• _Dataset content_
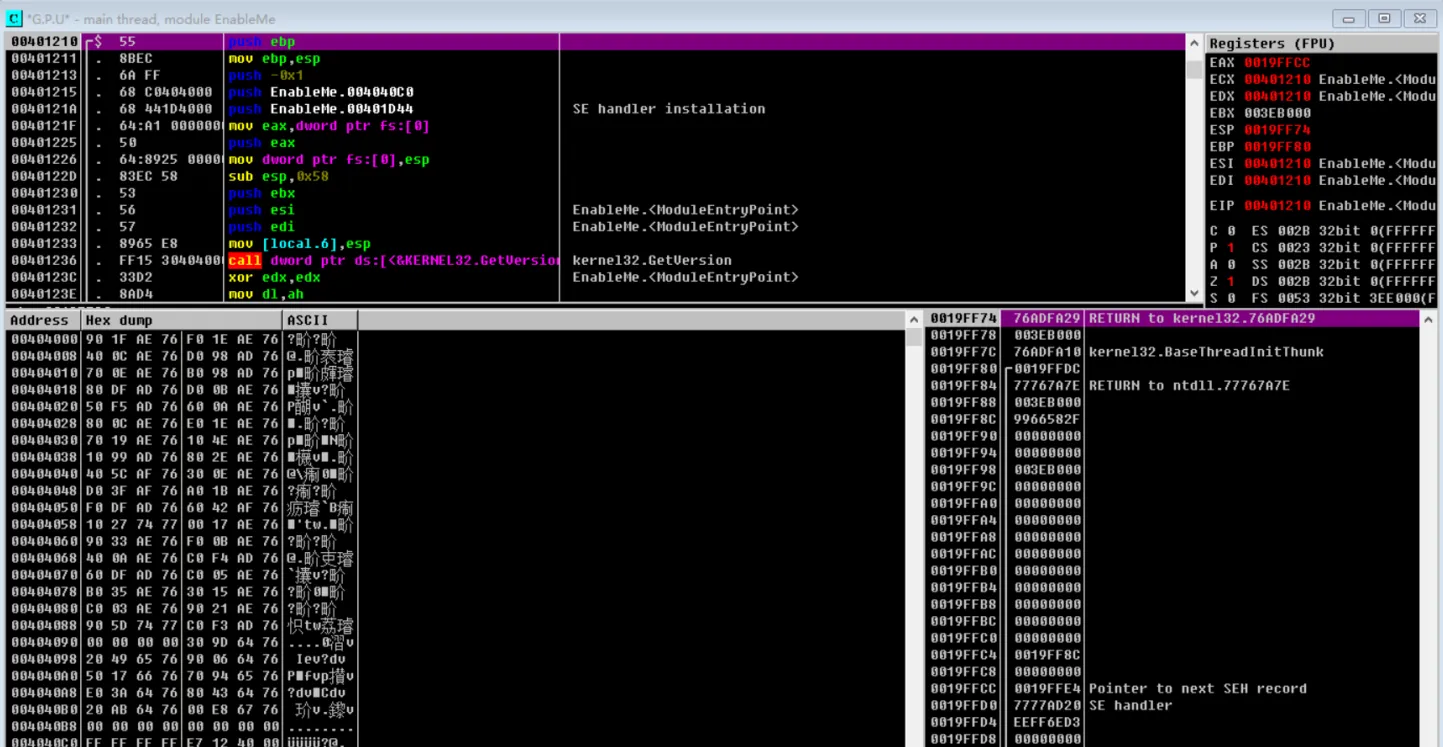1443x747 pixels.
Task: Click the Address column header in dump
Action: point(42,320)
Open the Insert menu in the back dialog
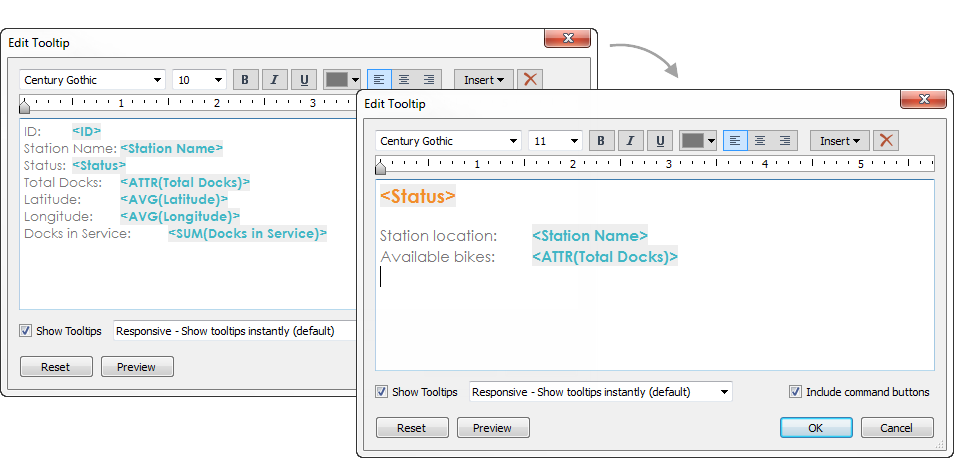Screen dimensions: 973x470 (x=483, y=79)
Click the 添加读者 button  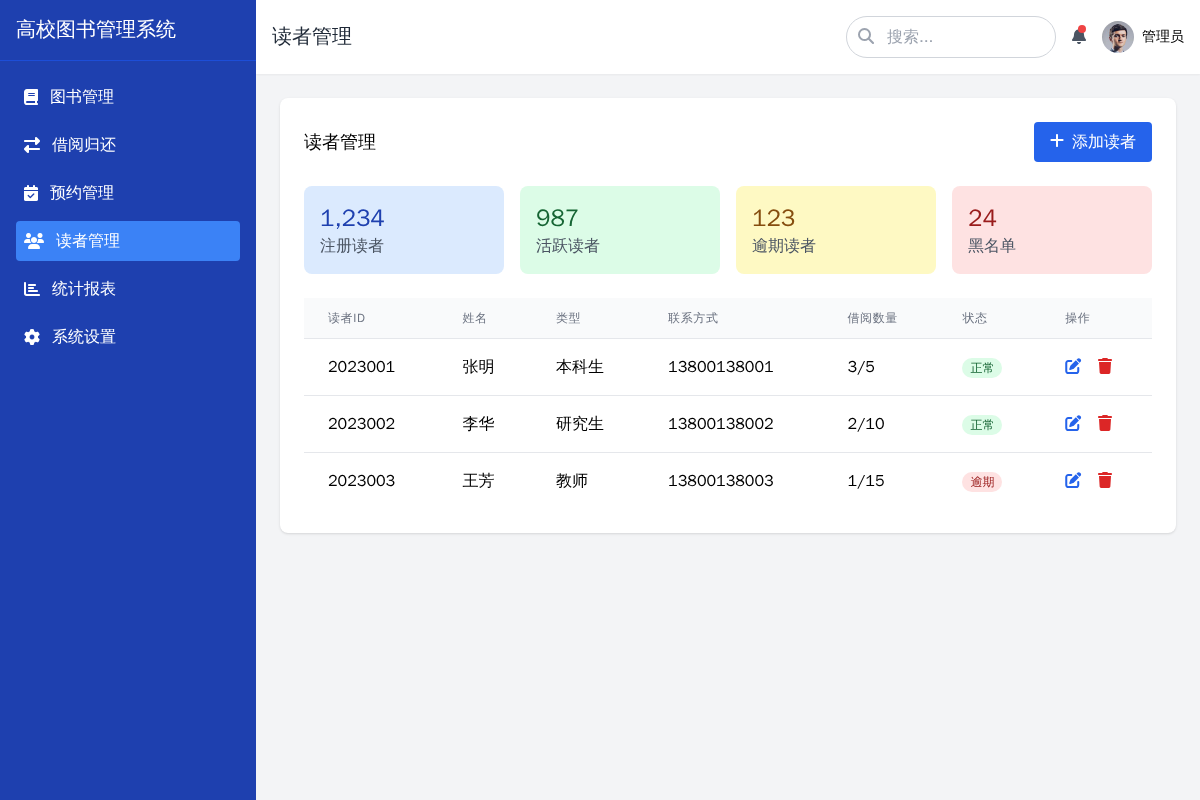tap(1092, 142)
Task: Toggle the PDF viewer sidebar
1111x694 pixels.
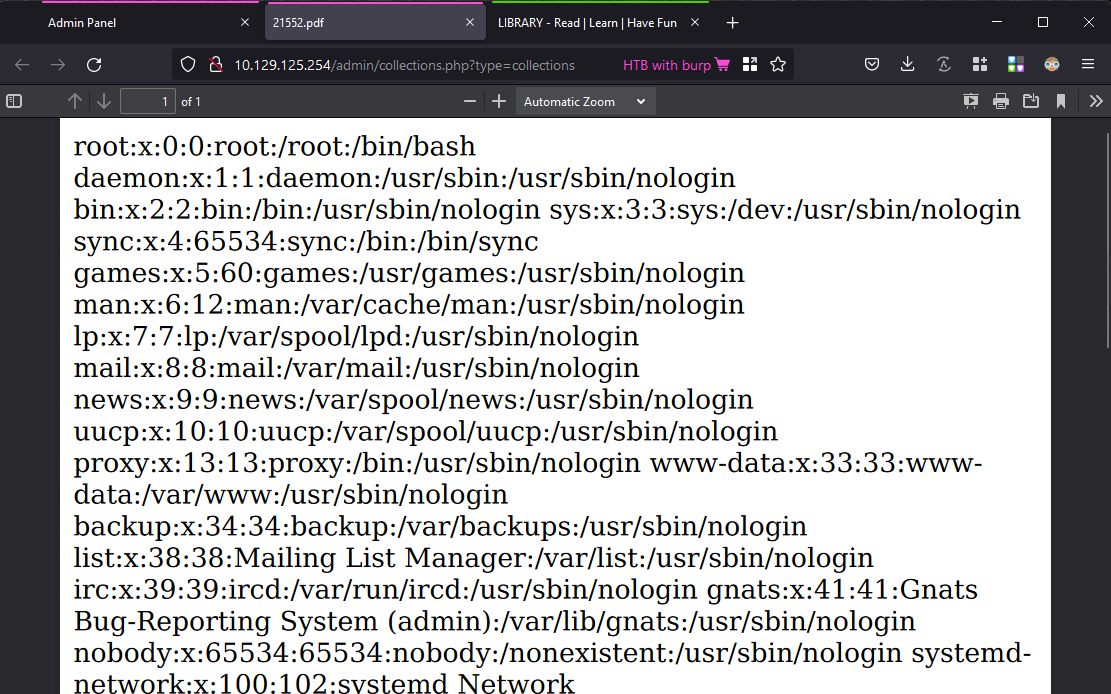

• _Task requirements_
Reproduce exactly and only the lines from the one with "Task: Toggle the PDF viewer sidebar" through the last entry, both included, excluding every picture.

• _Answer section_
Task: Toggle the PDF viewer sidebar
1111x694 pixels.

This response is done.